While way prediction can reduce the length of the misprediction pipeline of an architecture, this benefit may not outweigh the architectural costs required to implement way prediction for instruction fetch.
The reduction of a single pipeline stage from the front-end of the machine provides an improvement in IPC of only around 1% (2% for perfect way prediction -i.e. no way mispredicts). However, this small improvement carries with it the additional complexity that is required to verify predictions and recover from way mispredictions. The energy benefits of way prediction and the serial fetch architecture are similar. In fact, the way prediction architecture has the potential to expend slightly more energy, as one must consider the energy dissipated by the way predictor and by mispredicted instruction cache data component accesses.
The way predictor architecture includes a number of additional structures and implementation complexity that does not occur in the serial cache architecture. First, there must be extra hardware to detect and recover way mispredictions, including additional control hardware to determine whether a data component access is to obtain an address from the branch prediction engine or from the way misprediction recovery controller. Second, there must be extra hardware to selectively stall results from different data component ports. It may be the case that in a dual ported cache, one port suffered a mispredicted way and the other had a correctly predicted way. Finally, one must consider the extra hardware required to perform the actual way predictions and perform the updates to the way predictor tables.

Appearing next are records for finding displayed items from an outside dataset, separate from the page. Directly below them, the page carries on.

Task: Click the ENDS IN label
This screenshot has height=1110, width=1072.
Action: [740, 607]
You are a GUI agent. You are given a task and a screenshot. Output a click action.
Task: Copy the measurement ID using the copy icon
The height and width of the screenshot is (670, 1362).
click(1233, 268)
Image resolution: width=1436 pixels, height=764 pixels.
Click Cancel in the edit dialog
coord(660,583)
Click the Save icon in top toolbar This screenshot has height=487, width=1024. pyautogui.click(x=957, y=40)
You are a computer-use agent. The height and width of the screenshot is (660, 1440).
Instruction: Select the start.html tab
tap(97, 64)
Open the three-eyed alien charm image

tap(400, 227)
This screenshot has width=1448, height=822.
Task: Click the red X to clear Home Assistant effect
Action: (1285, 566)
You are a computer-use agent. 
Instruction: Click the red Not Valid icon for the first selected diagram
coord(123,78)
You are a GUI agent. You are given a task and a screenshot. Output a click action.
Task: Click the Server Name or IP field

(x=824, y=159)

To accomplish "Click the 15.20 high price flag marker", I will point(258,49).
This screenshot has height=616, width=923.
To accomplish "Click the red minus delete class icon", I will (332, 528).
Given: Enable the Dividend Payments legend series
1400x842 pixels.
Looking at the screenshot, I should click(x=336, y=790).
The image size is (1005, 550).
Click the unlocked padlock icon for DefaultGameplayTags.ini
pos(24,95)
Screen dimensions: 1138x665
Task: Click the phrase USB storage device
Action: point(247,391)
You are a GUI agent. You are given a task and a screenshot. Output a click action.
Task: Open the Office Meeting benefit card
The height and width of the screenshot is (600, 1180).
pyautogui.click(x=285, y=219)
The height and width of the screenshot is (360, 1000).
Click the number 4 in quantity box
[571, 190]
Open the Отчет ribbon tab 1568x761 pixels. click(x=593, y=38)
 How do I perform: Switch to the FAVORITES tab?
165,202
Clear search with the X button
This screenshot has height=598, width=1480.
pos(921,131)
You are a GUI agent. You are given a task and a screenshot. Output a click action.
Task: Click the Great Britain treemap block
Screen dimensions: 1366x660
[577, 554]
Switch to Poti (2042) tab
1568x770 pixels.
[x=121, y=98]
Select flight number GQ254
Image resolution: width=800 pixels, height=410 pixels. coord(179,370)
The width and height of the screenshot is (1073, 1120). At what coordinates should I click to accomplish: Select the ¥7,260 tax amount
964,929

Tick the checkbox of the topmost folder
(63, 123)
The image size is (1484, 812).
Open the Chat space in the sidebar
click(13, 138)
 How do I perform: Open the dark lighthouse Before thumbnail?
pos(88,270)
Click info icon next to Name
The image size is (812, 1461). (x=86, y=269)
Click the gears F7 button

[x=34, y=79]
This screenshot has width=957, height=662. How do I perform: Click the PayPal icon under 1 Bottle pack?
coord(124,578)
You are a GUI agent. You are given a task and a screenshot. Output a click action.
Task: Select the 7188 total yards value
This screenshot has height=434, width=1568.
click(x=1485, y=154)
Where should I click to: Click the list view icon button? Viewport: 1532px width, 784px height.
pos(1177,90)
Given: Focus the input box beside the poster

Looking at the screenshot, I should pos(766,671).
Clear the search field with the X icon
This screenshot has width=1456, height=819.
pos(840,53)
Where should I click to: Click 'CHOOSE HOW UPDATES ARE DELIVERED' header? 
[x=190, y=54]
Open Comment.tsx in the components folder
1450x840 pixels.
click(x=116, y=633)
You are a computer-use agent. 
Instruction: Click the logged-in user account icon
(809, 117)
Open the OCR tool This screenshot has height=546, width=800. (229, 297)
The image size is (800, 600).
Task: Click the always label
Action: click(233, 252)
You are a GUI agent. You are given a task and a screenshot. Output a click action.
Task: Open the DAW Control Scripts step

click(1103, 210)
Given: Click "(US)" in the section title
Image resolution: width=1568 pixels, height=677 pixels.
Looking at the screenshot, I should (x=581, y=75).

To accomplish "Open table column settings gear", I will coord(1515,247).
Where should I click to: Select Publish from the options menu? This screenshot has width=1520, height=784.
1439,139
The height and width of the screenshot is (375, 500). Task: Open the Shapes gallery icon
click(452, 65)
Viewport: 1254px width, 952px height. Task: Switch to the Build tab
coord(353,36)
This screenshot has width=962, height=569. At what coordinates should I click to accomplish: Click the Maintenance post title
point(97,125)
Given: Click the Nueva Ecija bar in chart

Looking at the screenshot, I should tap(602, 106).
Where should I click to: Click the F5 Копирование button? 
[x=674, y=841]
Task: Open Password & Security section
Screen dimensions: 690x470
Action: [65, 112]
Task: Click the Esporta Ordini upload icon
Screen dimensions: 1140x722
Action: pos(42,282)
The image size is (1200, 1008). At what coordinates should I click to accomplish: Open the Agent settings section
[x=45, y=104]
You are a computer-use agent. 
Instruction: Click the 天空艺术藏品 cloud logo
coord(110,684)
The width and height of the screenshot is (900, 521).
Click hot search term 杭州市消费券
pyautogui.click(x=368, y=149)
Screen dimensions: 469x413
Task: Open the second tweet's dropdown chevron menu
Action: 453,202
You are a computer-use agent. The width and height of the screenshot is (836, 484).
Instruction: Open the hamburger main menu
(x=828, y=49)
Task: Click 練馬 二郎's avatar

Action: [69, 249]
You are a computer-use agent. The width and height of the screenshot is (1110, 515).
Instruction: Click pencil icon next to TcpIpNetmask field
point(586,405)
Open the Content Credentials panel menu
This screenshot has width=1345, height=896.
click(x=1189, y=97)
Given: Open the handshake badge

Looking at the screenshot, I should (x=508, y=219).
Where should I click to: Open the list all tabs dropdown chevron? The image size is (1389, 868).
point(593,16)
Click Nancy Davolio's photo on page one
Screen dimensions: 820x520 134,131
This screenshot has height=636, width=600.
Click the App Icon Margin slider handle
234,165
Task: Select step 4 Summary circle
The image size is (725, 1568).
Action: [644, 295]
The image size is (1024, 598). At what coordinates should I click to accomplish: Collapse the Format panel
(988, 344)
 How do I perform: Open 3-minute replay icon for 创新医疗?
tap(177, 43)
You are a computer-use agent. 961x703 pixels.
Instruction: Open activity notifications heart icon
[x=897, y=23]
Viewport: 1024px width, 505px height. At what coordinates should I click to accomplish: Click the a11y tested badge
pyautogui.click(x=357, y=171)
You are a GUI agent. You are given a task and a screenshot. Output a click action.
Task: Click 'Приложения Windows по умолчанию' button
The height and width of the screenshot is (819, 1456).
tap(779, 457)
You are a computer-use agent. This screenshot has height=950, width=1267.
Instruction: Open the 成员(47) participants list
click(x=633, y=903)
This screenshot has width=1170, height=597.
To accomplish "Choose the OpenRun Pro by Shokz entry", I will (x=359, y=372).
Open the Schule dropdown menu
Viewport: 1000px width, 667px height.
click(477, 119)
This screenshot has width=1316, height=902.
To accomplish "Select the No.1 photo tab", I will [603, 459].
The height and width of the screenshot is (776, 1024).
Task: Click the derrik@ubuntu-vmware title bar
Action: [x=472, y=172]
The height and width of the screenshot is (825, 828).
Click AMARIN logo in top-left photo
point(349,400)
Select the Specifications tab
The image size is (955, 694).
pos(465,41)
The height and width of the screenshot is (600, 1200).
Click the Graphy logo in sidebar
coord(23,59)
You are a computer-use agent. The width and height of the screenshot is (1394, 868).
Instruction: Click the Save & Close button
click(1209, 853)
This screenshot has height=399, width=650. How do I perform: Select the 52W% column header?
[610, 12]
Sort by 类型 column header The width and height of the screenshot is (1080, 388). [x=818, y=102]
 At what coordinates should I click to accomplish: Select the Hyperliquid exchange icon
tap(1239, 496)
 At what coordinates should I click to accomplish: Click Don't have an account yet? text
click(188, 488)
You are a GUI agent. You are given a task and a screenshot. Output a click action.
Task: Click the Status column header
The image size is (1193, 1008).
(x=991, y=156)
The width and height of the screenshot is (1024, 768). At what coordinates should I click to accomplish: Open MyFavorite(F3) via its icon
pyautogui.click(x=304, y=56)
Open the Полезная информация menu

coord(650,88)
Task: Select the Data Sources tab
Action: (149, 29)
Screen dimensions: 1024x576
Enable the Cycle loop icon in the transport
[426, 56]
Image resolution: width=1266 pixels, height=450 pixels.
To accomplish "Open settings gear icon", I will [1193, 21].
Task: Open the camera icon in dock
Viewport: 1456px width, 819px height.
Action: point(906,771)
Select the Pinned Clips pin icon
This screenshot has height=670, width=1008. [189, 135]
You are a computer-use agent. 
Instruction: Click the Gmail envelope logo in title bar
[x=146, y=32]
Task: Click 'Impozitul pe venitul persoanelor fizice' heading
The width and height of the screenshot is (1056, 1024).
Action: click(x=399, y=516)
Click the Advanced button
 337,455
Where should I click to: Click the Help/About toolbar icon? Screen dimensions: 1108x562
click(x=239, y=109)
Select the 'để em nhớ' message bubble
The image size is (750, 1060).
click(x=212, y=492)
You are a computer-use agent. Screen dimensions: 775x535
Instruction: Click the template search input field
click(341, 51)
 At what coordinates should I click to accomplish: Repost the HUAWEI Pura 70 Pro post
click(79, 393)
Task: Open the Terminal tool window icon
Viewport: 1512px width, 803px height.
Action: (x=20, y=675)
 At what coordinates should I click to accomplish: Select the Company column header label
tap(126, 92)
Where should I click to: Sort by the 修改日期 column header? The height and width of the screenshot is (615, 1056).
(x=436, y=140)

Our results differ from the prior work [9] , where the use of a way prediction cache architecture was recommended over a serial access cache architecture based on the additional access time for the serial access. However, this additional access time can be pipelined, resulting in what we have found to be a relatively minimal effect on performance. The serial cache is an attractive design for offering simple and energy efficient instruction fetching. Future work will explore tradeoffs between energy efficient data cache techniques. The data cache is not as tolerant of latency (i.e. additional pipeline stages) as the instruction cache, and cache misses can be better tolerated through the out-of-order window.